[Problem requirements]
Your output must reproduce all the records below precisely and contain no pictures.

[Record set]
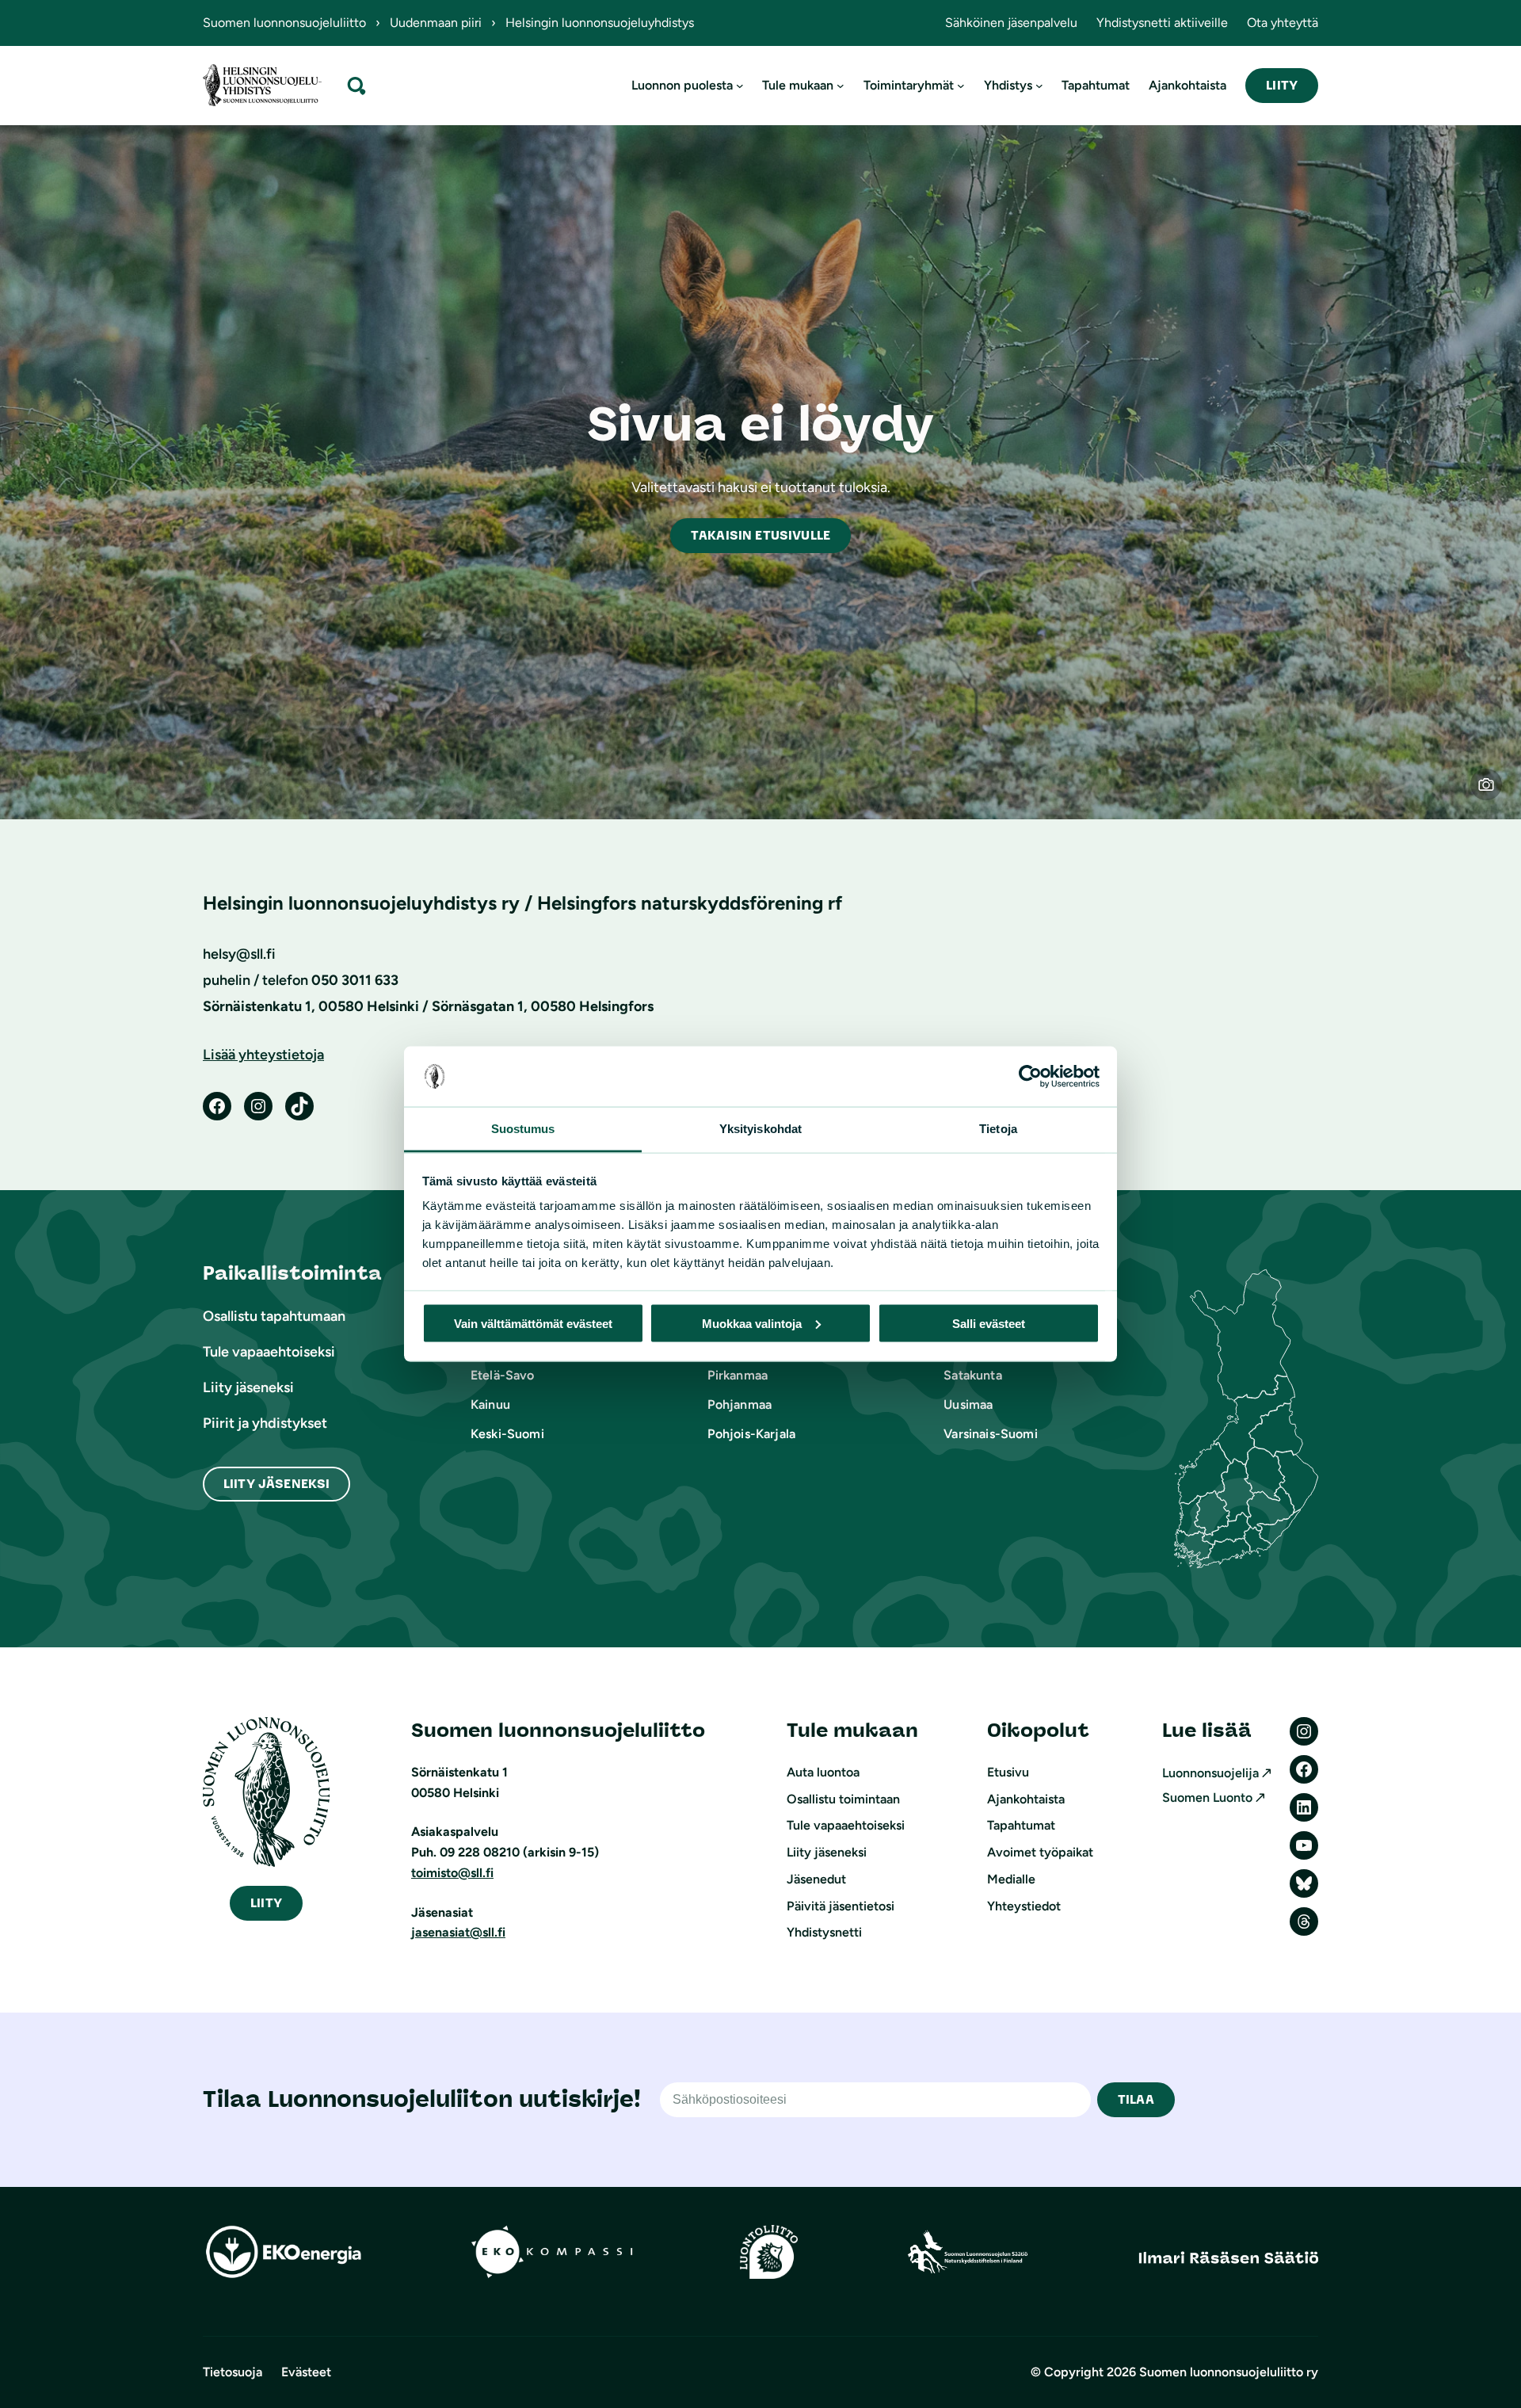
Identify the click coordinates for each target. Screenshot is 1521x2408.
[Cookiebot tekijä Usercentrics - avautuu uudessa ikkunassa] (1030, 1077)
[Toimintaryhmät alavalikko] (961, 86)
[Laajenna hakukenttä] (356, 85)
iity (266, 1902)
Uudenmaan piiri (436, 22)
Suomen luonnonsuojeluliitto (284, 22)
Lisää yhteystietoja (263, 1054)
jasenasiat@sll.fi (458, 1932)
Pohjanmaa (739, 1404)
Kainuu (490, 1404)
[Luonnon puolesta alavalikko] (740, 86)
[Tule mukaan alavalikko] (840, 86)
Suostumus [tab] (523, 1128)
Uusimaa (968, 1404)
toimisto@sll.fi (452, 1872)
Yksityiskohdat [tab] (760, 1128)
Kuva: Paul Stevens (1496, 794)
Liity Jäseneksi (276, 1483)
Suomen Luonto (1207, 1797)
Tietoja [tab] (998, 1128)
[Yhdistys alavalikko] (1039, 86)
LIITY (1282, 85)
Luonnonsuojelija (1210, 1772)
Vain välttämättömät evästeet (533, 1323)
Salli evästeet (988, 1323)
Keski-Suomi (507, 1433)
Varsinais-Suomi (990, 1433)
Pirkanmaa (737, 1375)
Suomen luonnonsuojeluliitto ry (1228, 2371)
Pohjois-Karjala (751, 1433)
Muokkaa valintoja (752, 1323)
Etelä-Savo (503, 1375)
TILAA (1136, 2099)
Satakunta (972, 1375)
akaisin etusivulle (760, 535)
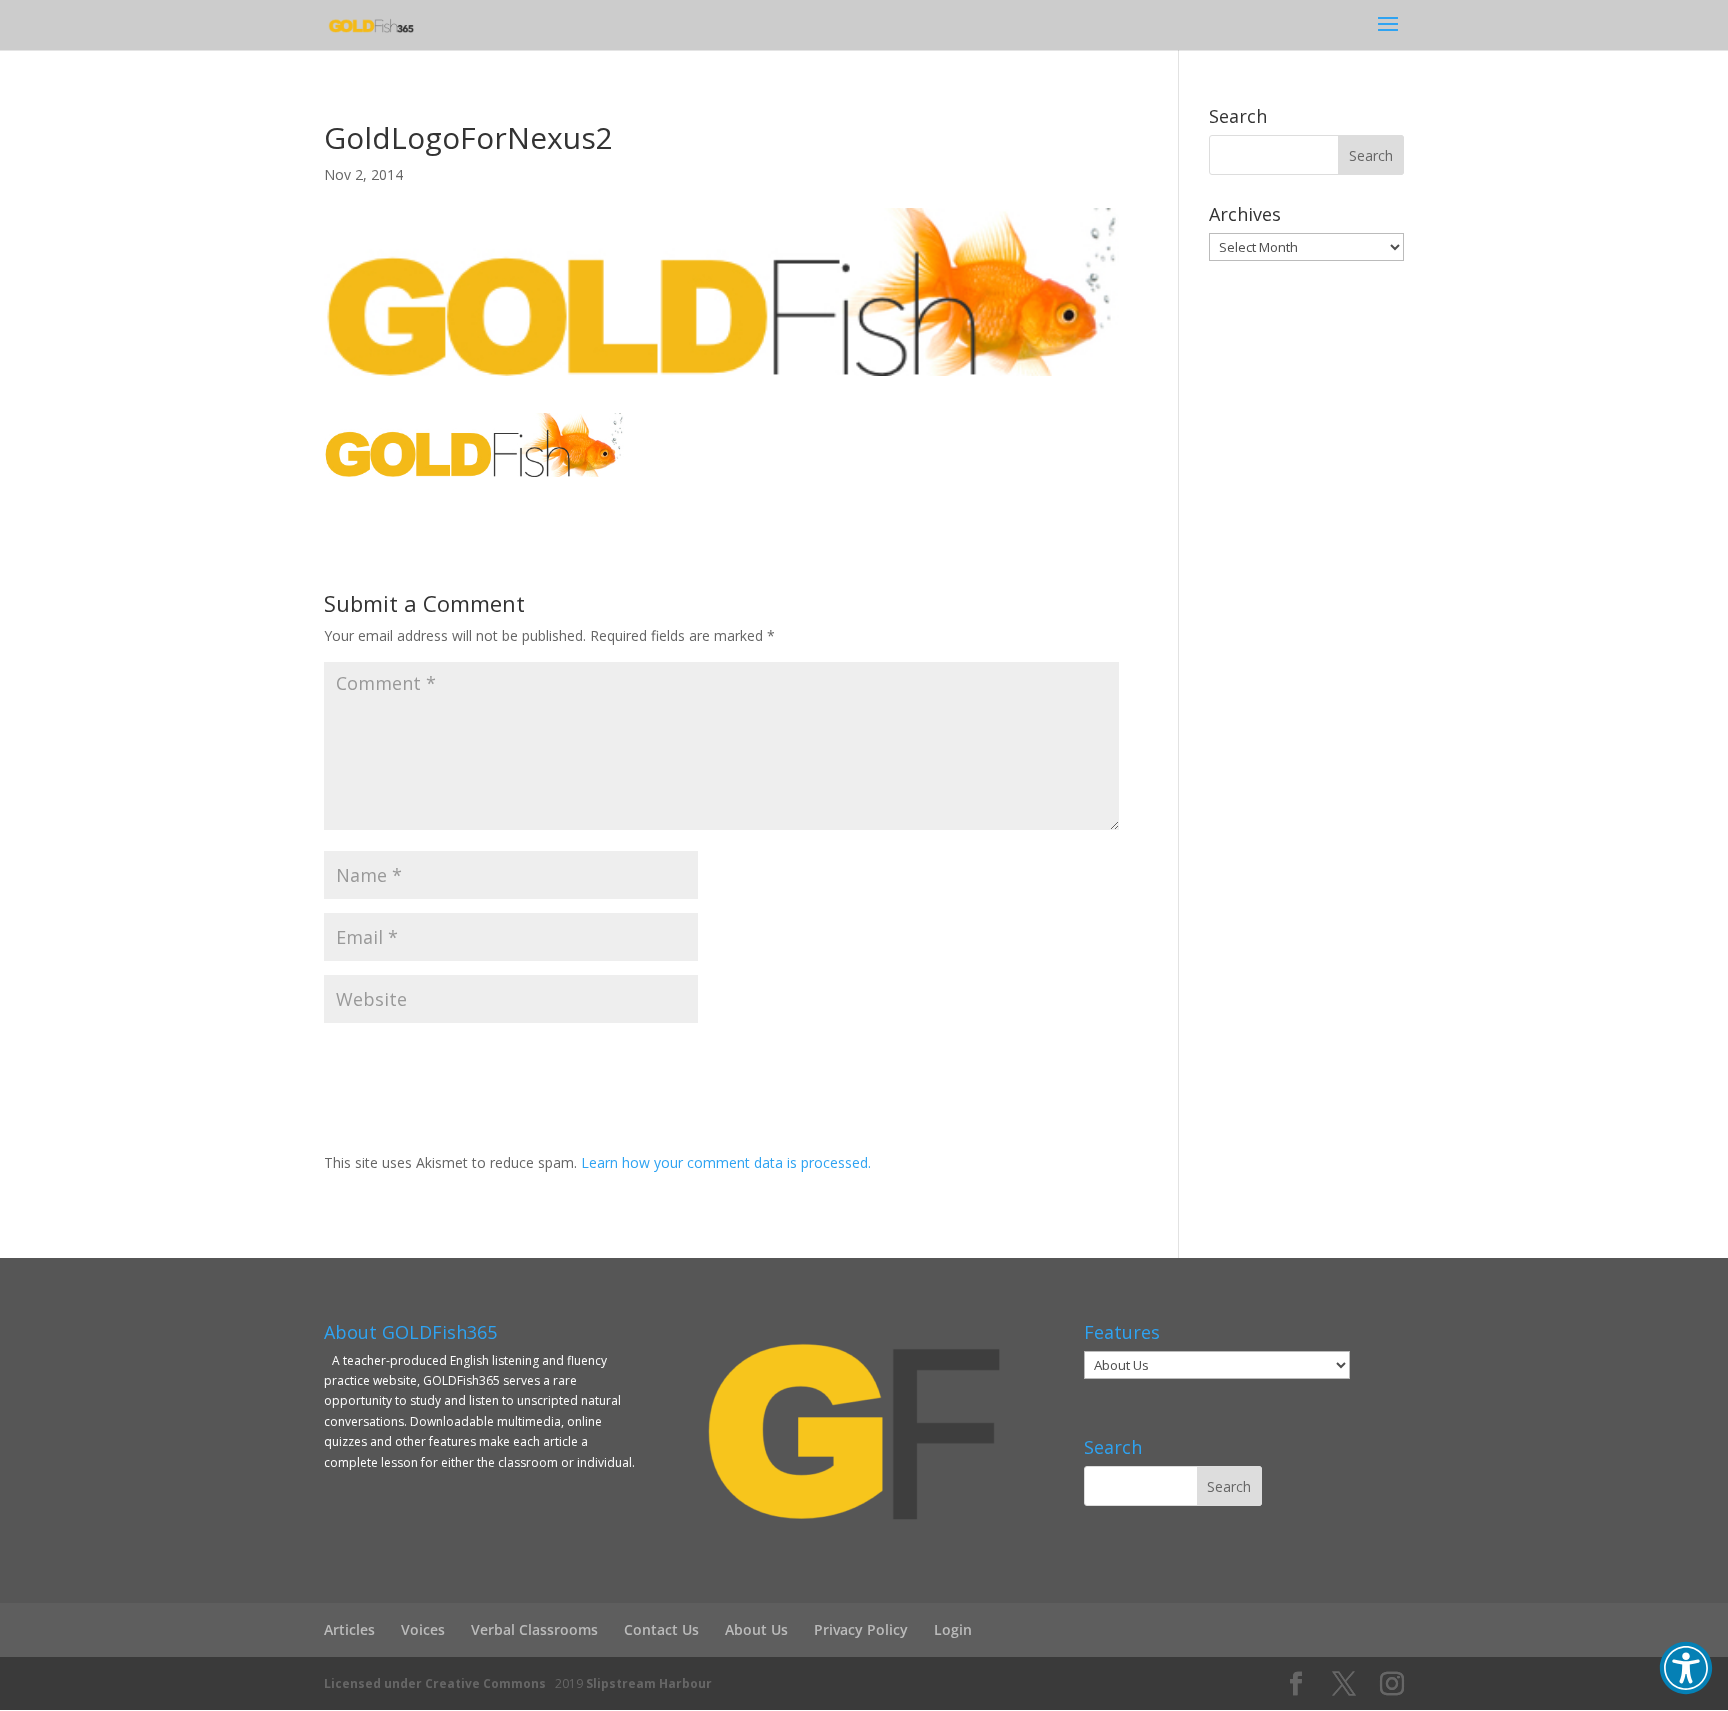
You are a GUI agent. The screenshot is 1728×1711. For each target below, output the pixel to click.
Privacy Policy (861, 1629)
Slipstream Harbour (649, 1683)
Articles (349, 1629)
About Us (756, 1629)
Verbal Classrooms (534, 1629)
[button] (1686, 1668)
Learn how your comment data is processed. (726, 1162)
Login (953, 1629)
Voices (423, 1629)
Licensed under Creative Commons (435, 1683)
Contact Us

[Reply to the task]
Identify the click coordinates for each target. Screenshot is 1521x2408.
[Cookiebot tekijä Usercentrics - avautuu uudessa ikkunassa] (1030, 1077)
[Toimintaryhmät alavalikko] (961, 86)
[Laajenna hakukenttä] (356, 85)
iity (266, 1902)
Uudenmaan piiri (436, 22)
Suomen luonnonsuojeluliitto (284, 22)
Lisää yhteystietoja (263, 1054)
jasenasiat@sll.fi (458, 1932)
Pohjanmaa (739, 1404)
Kainuu (490, 1404)
[Luonnon puolesta alavalikko] (740, 86)
[Tule mukaan alavalikko] (840, 86)
Suostumus [tab] (523, 1128)
Uusimaa (968, 1404)
toimisto@sll.fi (452, 1872)
Yksityiskohdat [tab] (760, 1128)
Kuva: Paul Stevens (1496, 794)
Liity Jäseneksi (276, 1483)
Suomen Luonto (1207, 1797)
Tietoja [tab] (998, 1128)
[Yhdistys alavalikko] (1039, 86)
LIITY (1282, 85)
Luonnonsuojelija (1210, 1772)
Vain välttämättömät evästeet (533, 1323)
Salli evästeet (988, 1323)
Keski-Suomi (507, 1433)
Varsinais-Suomi (990, 1433)
Pirkanmaa (737, 1375)
Suomen luonnonsuojeluliitto ry (1228, 2371)
Pohjois-Karjala (751, 1433)
Muokkaa valintoja (752, 1323)
Etelä-Savo (503, 1375)
TILAA (1136, 2099)
Satakunta (972, 1375)
akaisin etusivulle (760, 535)
You are a GUI agent. The screenshot is 1728×1711. For each target below, output the pixel to click.
Privacy Policy (861, 1629)
Slipstream Harbour (649, 1683)
Articles (349, 1629)
About Us (756, 1629)
Verbal Classrooms (534, 1629)
[button] (1686, 1668)
Learn how your comment data is processed. (726, 1162)
Login (953, 1629)
Voices (423, 1629)
Licensed under Creative Commons (435, 1683)
Contact Us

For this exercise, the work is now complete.